Pada bagian lain, Mohan meminta kepada 50 Pedagang Kaki Lima (PKL) yang sudah mengikuti Pendidikan dan Latihan (Diklat) Manajemen Bisnis Kuliner mampu menjadi PKL yang lebih professional. Baik dalam memberikan pelayanan maupun pengemasan sebagai bentuk implementasi dari Diklat yang telah diikuti selama empat hari.

Menjadi PKL professional, kata Mohan, sangat penting di tengah ketatnya persaingan bisnis kuliner saat ini. Tentunya persaingan yang sehat. Hal itu tentu dipengaruhi oleh faktor kondisi Kota Mataram yang cukup kondusif sehingga memberikan rasa aman dan nyaman bagi setiap pengunjung yang datang. “Diklat inilah menjadi salah satu upaya mempersiapkan diri menciptakan persaingan sehat,” ujarnya.

Terkait dengan itu, Wakil Wali Kota sangat berterimaksih dan berharap ke depan Pemerintah pusat dapat memberikan dukungannya dalam bentuk lain sebagai tindak lanjut dari Diklat tersebut. Misalnya dalam bidang fisik yang dibarengi dengan pemberdayaan sumber daya manusi (SDM) serta kemasan. “Kendati PKL di Kota Mataram semakin marak, namun Pemkot Mataram menyatakan tidak akan pernah melakukan penggusuran PKL, sebaliknya dilakukan penataan-penataan agar tidak mengganggu kenyamaan serta keindahan di Kota Mataram,” tambahnya.

Kepala Pusat Diklat Kementerian Perdagangan Ir. Rahayubudi berjanji akan datang kembali ke Kota Mataram untuk melakukan pembinaan lebih lanjut. Namun, sebelum menentukan program yang akan diberikan terhadap para PKL, pihaknya terlebih dahulu akan melakukan evaluasi terhadap apa yang menjadi kebutuhan pembinaan mendesak PKL. “Pembinaan lanjutan bagi PKL di Kota Mataram tampaknya akan lebih mudah, karena mendapat dukungan penuh dari Kepala Daerah serta SKPD terkait,” ujarnya.

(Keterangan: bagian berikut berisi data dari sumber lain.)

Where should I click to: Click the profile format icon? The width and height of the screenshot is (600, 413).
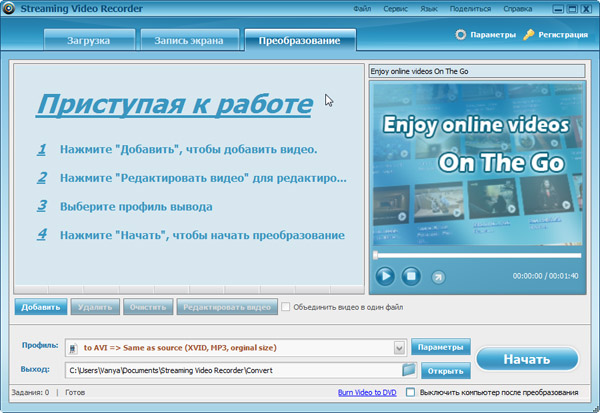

Kegiatan penutupan Diklat ditandai dengan pelepasan tanda peserta oleh Wakil Walikota serta pemberian sertifikat bagi 50 peserta secara simbolis. Sekedar mengingatkan 50 PKL tersebut merupakan PKL di Jalan Veteran, Jalan Peresean dan Jalan Gebyar yang saat ini lapak mereka sedang ditata dan direncanakan akan diresmikan pada Selasa (11/10) besok

Kota Mataram Sebagai Pilot Project Penataan PKL

Pedagang Kaki Lima (PKL) atau yang disebut juga Pedagang Kreatif Lapangan, di Kota Mataram telah menjadi sorotan dan perhatian serius terutama dari Asosiasi Pedagang Kaki Lima (APKLI) sebagai payung Lembaga yang menaungi keberadaan PKL.


Dengan berbgai persoalan yang dialami pedagang kreatif lapangan ini, APKLI telah banyak melakukan terobosan-terobosan untuk mengelola keberadaan PKL di Kota Mataram. Saat ini APKLI sedang melakukan pembenahan untuk menata dan mengembangkan peran PKL dalam percepatan perekonomian perkotaan.

Karena selama ini PKL diketahui telah mampu mengatasi krisis ekonomi dan keuangan, serta mampu memberikan kontribusi terciptanya lapangan pekerjaan. Sehingga oleh Pemerintah Pusat baru-baru ini telah ditandatnganinya nota kesepahaman antara Menteri Perdagangan, Menteri Dalam Negeri dan Mentri Koperasi dan UKM, dalam memberikan solusi yang terbaik bagi PKL untuk bisa lebih kreatif dalam usahanya.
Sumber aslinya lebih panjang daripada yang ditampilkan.